What psychology really says about messy spaces and creativity


When I was crammed for college graduation, my room would have looked like a bit of a natural disaster to anyone who entered. Coffee cups everywhere. Piles of paper on the desk, on the floor, on the bed.

None of them were a mess to me. Each stack had a logic that made perfect sense internally, even if it didn’t make sense to anyone else. It was the version of my brain that got me through most exams.

Then I left university and went into finance and the work environment became much more organized. Clean table, I ordered everything. Like most people entering a grown-up workplace for the first time, I quietly absorbed the idea that this was an upgrade. A clean desk meant a clean mind. Just as you organized the outside, you organized the inside. I’ve been keeping my work surfaces tidy ever since and assumed this was the more mature way of thinking.

But a 2013 study has been quietly nagging me ever since I came across it. And as it turns out, a 2019 paper I found only later usefully complicates the story.

What the 2013 study found

THE original work It was led by Kathleen Vohs, a professor at the Carlson School of Management at the University of Minnesota. Vohs and her co-authors conducted three experiments using one consistent setting: some participants worked in an orderly room, others in a room strewn with books and papers, and the researchers measured what they did.

The results as summarized in the American Psychological Association’s Monitorsplit in two directions.

In the first experiment, after completing a few questionnaires, participants were given the option of donating to charity and choosing a snack when they left. The tidy room won that round. According to the Monitor summary, “82 percent of participants in the tidy room donated money, compared to 47 percent in the messy room. Also, 67 percent of participants in the tidy room chose apples over chocolate, while only 20 percent of participants in the messy room made the healthy choice.”

The clean room was where people did what we might call virtuous. They gave more. They ate better.

The second experiment changed the results. People were asked to come up with novel uses for a ping pong ball. Both rooms generated the same number of ideas. The difference was qualitative—as the Monitor reported, “a panel of independent raters rated the ideas of participants in the messy room as significantly more creative.”

A third experiment with 188 participants found a similar pattern in a different area. People in the tidy room were reaching for the products labeled “classic”. People in the messy room were reaching for products marked “new”. Order drew people towards the established; confusion drove them towards the novel.

What subsequent research suggested

The Vohs article sometimes had media attention psychology results that are a bit uncomfortable in hindsight because the finding of central creativity did not remain clear when researchers tried to replicate it.

In 2019, a team led by Sarah Marsh attempted conceptual replication Frontiers in Psychology. Their results were dull. As they put it, “no effect of workspace clutter on cognitive performance was found.”

This does not prove that the original finding was wrong. The two studies used different measures of creativity and different participants, and one failed replication does not mean the end of the literature. The honest version is that a well-known study found an effect, a follow-up did not.

Two different rooms for two different jobs, as a trial run

If we take the two papers together, the picture is more cautious than the one painted by the Vohs press cycle. There is evidence that tidy environments encourage people to engage in traditional, responsible behavior—the donation and snacking results from Vohs’ Experiment 1 are quite clear, even if the sample is small. The case that disordered environments enhance creativity is the weaker branch of the original argument, and it is the leg that the replication does not support.

A modest version of the takeaway, which we think survives in the literature: orderliness is likely to drive behavior toward the expected and rule-following; Clutter may or may not lead the mind to the novel, and the magnitude of such effects is uncertain enough that no one is redesigning their workspace on the strength of it.

Which I think I did wrong

Back to all that, it didn’t quite provide the clean reframing of my years of living to the brim that I had hoped for when I first read Vohs. The mess was probably not a deliberate optimization of the creative parts of exam preparation. This is probably what happens when a tired student stops cleaning.
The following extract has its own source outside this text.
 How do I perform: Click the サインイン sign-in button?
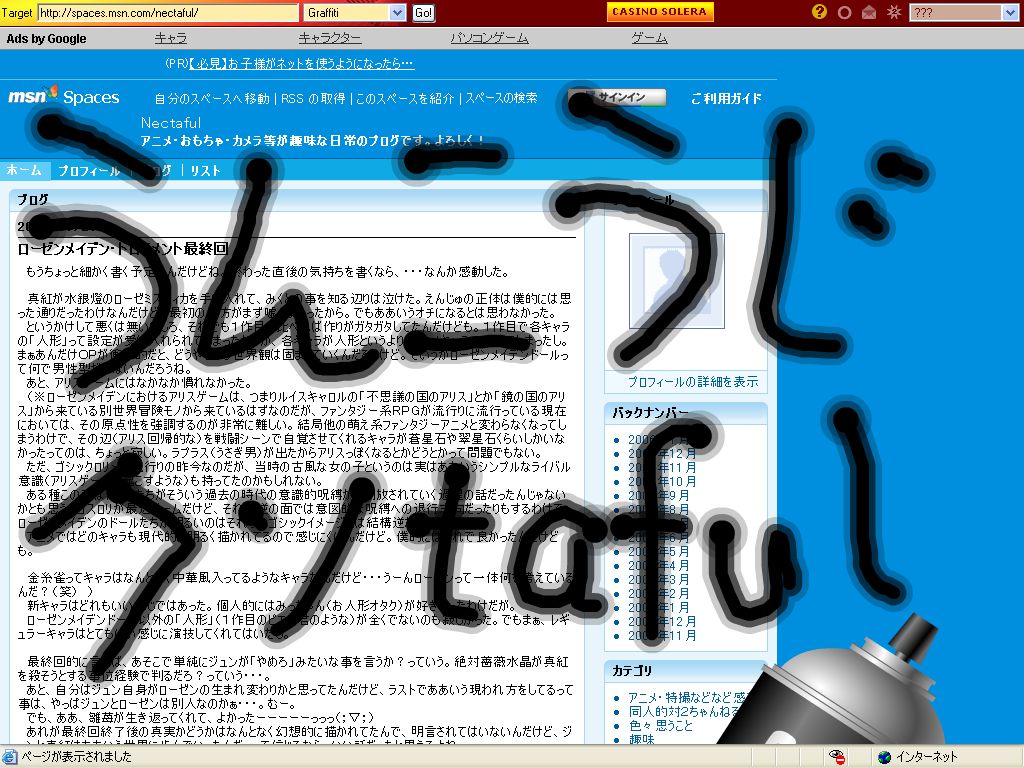(x=617, y=98)
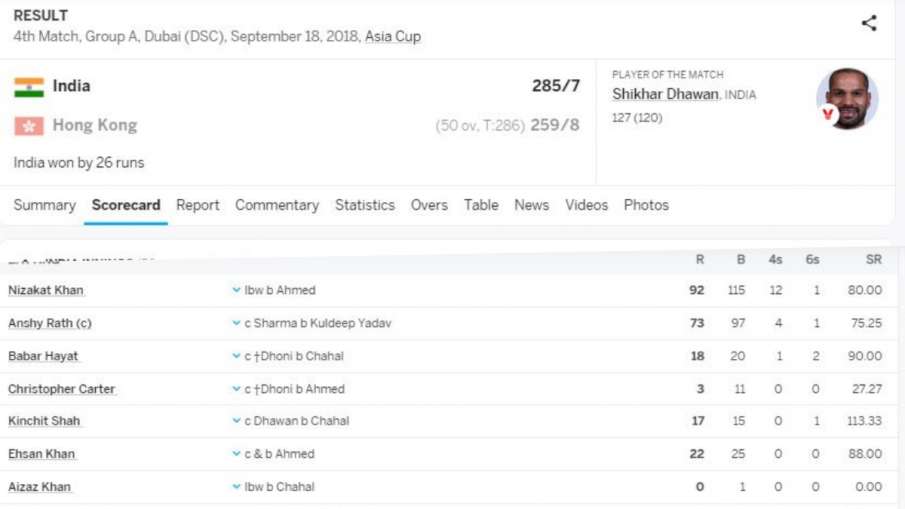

Whether the environment helped or I just passed the exams is not really a question for the research to answer.

What has changed is narrower. I stopped treating the cleanliness of my workspace as a measure of how well my work was going. Financial years provided a value (tidy = serious) that probably seeped into the work, where the value doesn’t necessarily apply. The Vohs and Marsh papers together do not give me a new rule to follow. They give me permission not to treat an old one as if it were a rule at all.

I will not let coffee cups pile up on my desk on purpose. The honest price of a perpetually messy desk—fewer good habits, less responsible things, less responsibility, the slow drag of a visually noisy environment—is itself real, regardless of what the literature on creativity shows or doesn’t show. But the evidence suggests that desk cleanliness and work quality are more loosely related than the clean desk culture I propose.